7. There is a temperature sensor in the top of the grill chamber. This constantly measures the temperature in your smoker and sends it to a built-in computer. The computer in turn controls a controller that adjusts the air flow and pellet supply to the set temperature.
Starting a pellet smoker is not just pushing a button. If you set the wrong temperature too quickly, your burner can fill up quickly or your worm screw can jam.
To start up your pellet smoker properly, you have to go through the following 4 steps.
Before you can set the temperature, pellets must first be supplied. Your pellet smoker does this automatically.
The pellet smoker will light the supplied starting amount and the fan will start to run to keep the fire going.
Get up to temperature
Now that the fire is on, the pellet smoker will increase the temperature to approximately 60 ° C. Do NOT set the temperature higher and wait for the display to indicate it has reached its temperature.
Now that the pellet smoker has reached its temperature, you can set your desired temperature. I do this myself by increasing the temperature in steps of about 20 ° C. This way you prevent the pellet smoker from supplying too many pellets at once.

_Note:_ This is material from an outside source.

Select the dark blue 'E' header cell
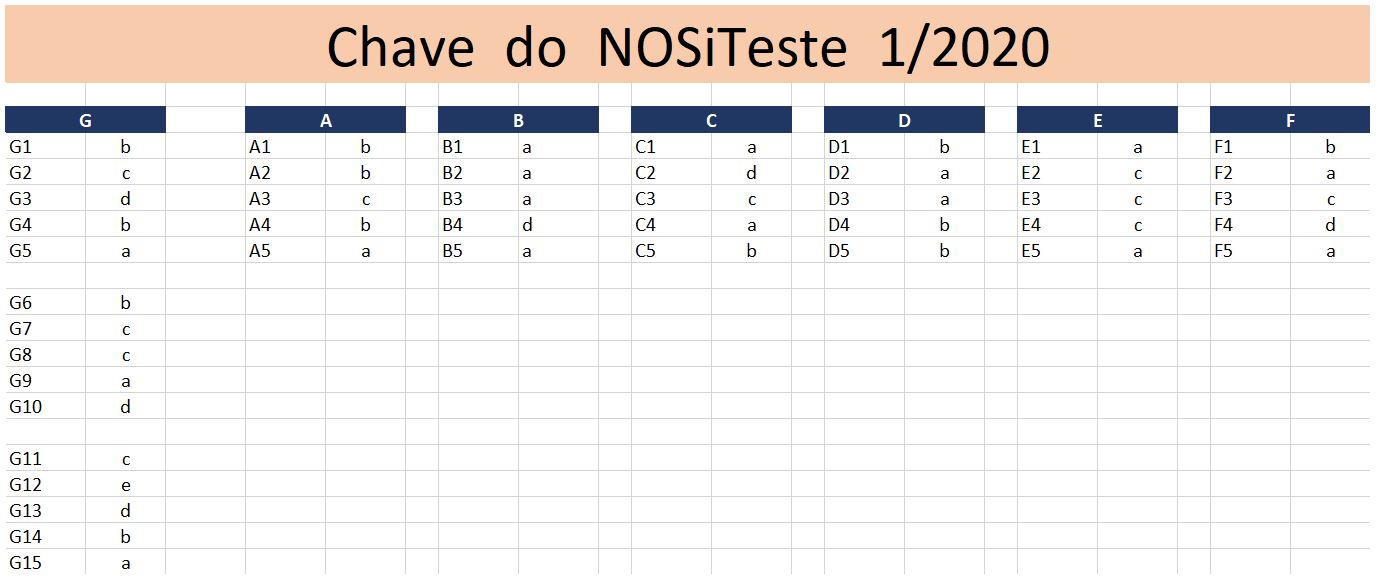 click(1097, 120)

Like any BBQ, you also have to maintain a pellet smoker. The best way to do this is to follow the user manual and to give the smoker a try every few months.

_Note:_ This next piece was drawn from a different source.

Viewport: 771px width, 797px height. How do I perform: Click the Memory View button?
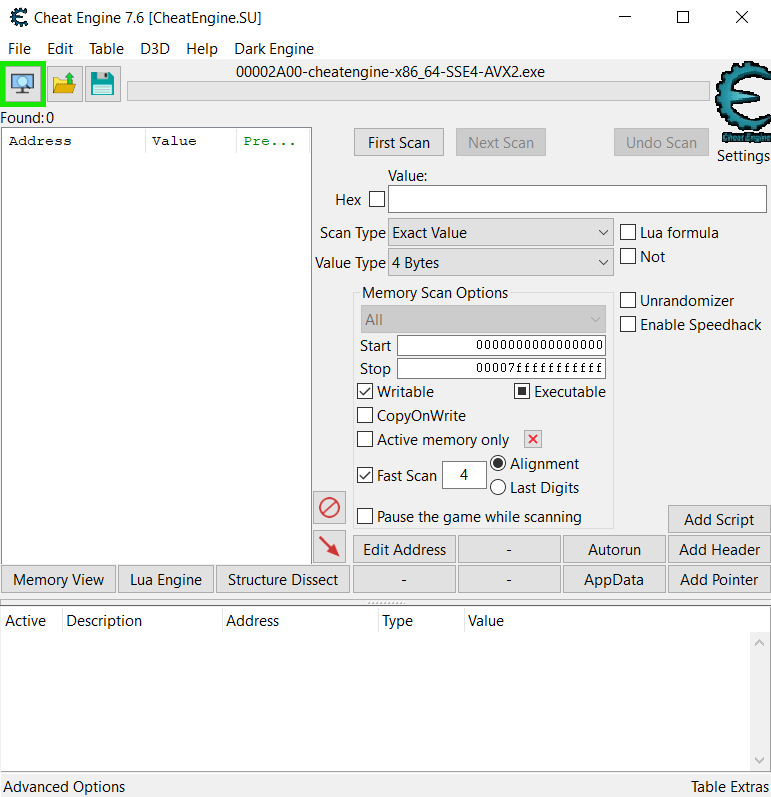tap(58, 580)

The most important steps are listed below.
For the first time, you treat the outside of your pellet smoker with some linseed oil, this provides a waterproof layer and a beautiful black color.
After a few months you will notice that your smoker is starting to discolour. This is an indication that he needs another turn.
A pellet smoker uses its pellets with a very high efficiency. This means that almost no ash remains. Still, I would take a look at the burner every few sessions, if a lot of ashes remain, they can start to accumulate and the ignition will suffer.
The easiest way to empty the burner is with an ash vacuum cleaner.
The heat shield most often comes into contact with the heat from the burner. This ensures that any spilled liquids immediately dry up and start to cake when they fall on the shield. You can clean the shield by scraping off the caked-on residue with a paint scraper, after which you can put it in soapy water if necessary.
But prevention is better than cure! I usually put a sheet of aluminum foil over my heat shield, so nothing falls on the shield and I have a layer that I can just peel off and throw in the trash.
You are going to treat the grid like any other BBQ.
Cleaning your grill is very easy, you take a stainless steel brush and go over the grill surface thoroughly. This way you ensure that all coarser pieces are off your grid. Make sure you use a good quality wire brush, otherwise you run the risk of steel hairs coming off your brush and sticking to your grid. In this way, these hairs can end up in your food and thus also in your body with all its consequences.
Then you remove the grid from the BBQ and put them in a soaking bath to dissolve the smaller impurities.